> _Task to carry out_: From the profile of Bogaletch Gebre, output everything from "Bogaletch Gebre was the" down to "a better life.", copied word for word.

Ethiopia: Bogaletch Gebre

My dream came true. I have managed to set up a social project that incorporates essential community services, such as a school, a library, a community resources center and a health advice center.

— Bogaletch Gebre

Bogaletch Gebre was the first woman from her village to receive higher education. In 1975 she set off to the United States after she won a Fulbright scholarship to study parasitology. Later, she secured another scholarship from the Israeli government to study microbiology and physiology at the Hebrew University in Jerusalem. She was the first Ethiopian woman to teach in the Faculty of Science at Addis Ababa University. She strives to improve the conditions of women in rural areas and give them access to a better life.

Bogaletch Gebre was born in Zato, a small village in Ethiopia. The infrastructure in the region was very poor. There is no electricity, no running drinking water, no road network, and unemployment is at its highest, particularly among the youth. Bogaletch was raised in an area deeply embedded with cultural values, where taboos such as female genital circumcision were dominant. Women had no access to education and health services. The area was so primitive that no birth certificates were issued. Bogaletch strove to raise awareness of HIV/AIDS, prevention of female genital circumcision, domestic violence and gender based discrimination. She dedicated her life to working for the enhancement of her community, and she has been involved in effectuating a sustainable change to her country, particularly during the Ethiopian famine in 1984. She believes that misunderstanding of cultural principles and social customs can sometimes make life harder and limit people's social development. In her view, it is the duty of social and political activists to bridge the information gap between the local communities and to help people make informed decisions regarding development. In 1997 Bogaletch returned to her birthplace and helped to found women’s integrated Community-Based Organizations, such as Kembatti Mentti Gezzimma-Topa (KMG) or the Kembatti Women Self-Help Center in Ethiopia. This center supports women’s right to identify their needs and to take initiatives towards the betterment of their communities. KMG uses transformational methodologies that enhance communities’ capacities through dialogue. She has also helped establish multi-purpose social projects, including the Women’s Center, a school, a library, a community resources center, and a health advice center. In her work she has confronted many challenges, such as political threat, bureaucracy and lack of modern amenities.

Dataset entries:
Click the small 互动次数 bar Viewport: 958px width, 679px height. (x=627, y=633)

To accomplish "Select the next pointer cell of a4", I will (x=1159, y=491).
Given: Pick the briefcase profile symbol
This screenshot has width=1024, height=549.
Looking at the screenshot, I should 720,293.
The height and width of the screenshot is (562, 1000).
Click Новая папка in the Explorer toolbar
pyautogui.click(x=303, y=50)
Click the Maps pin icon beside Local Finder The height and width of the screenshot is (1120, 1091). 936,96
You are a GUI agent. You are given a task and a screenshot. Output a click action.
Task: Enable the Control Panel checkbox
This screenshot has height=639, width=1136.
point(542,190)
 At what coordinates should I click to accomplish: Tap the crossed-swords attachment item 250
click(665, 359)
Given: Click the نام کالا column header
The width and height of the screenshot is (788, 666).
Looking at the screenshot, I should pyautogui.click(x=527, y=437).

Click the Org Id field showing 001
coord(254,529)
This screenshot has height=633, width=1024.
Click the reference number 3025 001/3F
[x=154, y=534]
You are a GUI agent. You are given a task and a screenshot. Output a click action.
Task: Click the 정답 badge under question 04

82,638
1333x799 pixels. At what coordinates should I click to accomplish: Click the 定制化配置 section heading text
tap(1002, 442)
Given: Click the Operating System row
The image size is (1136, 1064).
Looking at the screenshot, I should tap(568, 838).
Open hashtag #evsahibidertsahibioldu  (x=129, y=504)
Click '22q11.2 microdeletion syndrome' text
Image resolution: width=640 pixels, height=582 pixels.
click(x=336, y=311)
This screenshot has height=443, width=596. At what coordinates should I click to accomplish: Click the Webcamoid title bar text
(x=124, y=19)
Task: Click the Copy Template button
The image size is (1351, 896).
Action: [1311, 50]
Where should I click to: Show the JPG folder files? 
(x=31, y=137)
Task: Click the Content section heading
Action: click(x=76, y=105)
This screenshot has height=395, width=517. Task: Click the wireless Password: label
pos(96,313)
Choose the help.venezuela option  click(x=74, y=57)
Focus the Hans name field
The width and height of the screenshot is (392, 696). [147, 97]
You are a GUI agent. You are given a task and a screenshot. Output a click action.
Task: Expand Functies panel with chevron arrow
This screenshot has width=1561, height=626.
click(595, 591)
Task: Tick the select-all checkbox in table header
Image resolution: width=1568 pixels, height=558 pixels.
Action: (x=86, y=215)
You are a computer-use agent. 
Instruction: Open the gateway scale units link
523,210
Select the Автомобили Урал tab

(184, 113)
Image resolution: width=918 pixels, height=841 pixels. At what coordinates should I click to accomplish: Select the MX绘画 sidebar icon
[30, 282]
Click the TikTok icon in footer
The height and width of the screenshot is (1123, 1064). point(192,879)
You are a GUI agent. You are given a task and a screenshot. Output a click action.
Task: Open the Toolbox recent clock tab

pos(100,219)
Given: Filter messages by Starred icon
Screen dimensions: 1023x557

> _Answer space_:
Bogaletch Gebre was the first woman from her village to receive higher education. In 1975 she set off to the United States after she won a Fulbright scholarship to study parasitology. Later, she secured another scholarship from the Israeli government to study microbiology and physiology at the Hebrew University in Jerusalem. She was the first Ethiopian woman to teach in the Faculty of Science at Addis Ababa University. She strives to improve the conditions of women in rural areas and give them access to a better life.